While several teams have overcome such a deficit in the playoffs (including, improbably, five teams against the Washington Capitals!) only one team has actually done it in the Stanley Cup Final series.

It has not happened since 1942 when the Toronto Maple Leafs did it against the Detroit Red Wings.

Since then teams that have faced such a deficit in the Final series are holding an 0-31 record when it comes to winning the series. Obviously, history is not on the Golden Knights’ side. But Vegas has been making history all year and doing things that no other team has ever done.
[Related: Golden Knights hoping to learn from mistakes and mount Cup comeback]

So what is one more improbable accomplishment to add to the list?

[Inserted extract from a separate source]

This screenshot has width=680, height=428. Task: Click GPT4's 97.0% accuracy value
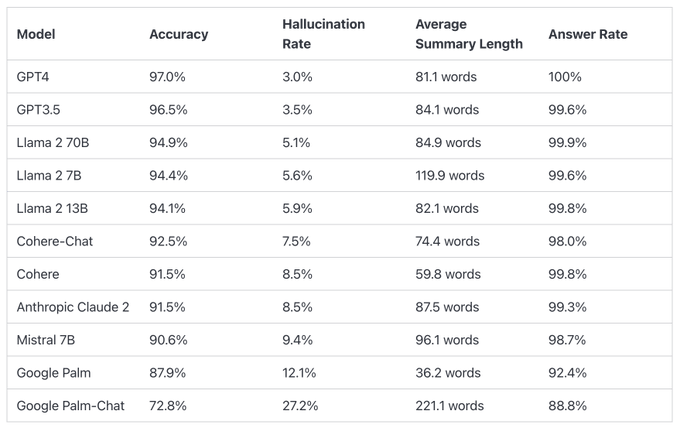(x=167, y=77)
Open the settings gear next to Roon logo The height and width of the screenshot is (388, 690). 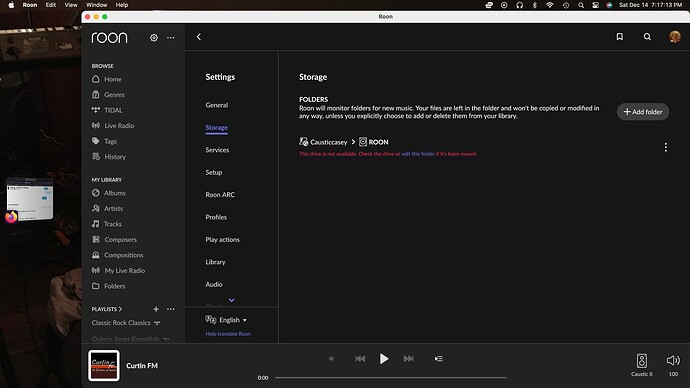(x=154, y=38)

If they are going to do it they are probably going to need Marc-Andre Fleury to return to the form he displayed in the first three rounds. They are going to need their top-line to get back on track and get some secondary scoring from pretty much any other line. They have to put the puck in open nets when they have the chance. They are going to have to find an answer for Evgeny Kuznetsov and Alex Ovechkin.

All of those are tall tasks.

Given what Vegas has to do let’s hop in a time machine and take a look back at the only team to actually complete such a comeback -- the aforementioned 1942 Toronto Maple Leafs -- because it might be one of the wildest Stanley Cup Final series in league history.

First, it was an historic accomplishment because it was the first time a Stanley Cup Final series had ever gone to a seventh game. It was not just that the Maple Leafs overcame a 3-1 series deficit, they overcome a 3-0 series deficit becoming the first team to ever do it in any sport.

It was in Game 4 of that series in Detroit where everything started to shift in Toronto’s favor, and it was in that game where all hell broke loose.

The Maple Leafs won that game by a 4-3 margin thanks to a late goal from Nick Metz.

But that goal was probably not the series-altering moment.

The game ended in a near riot thanks to some controversial officiating and then-Red Wings coach Jack Adams getting into a literal physical altercation with referee Mel Harwood, resulting in league president Frank Calder suspending him for the rest of the series.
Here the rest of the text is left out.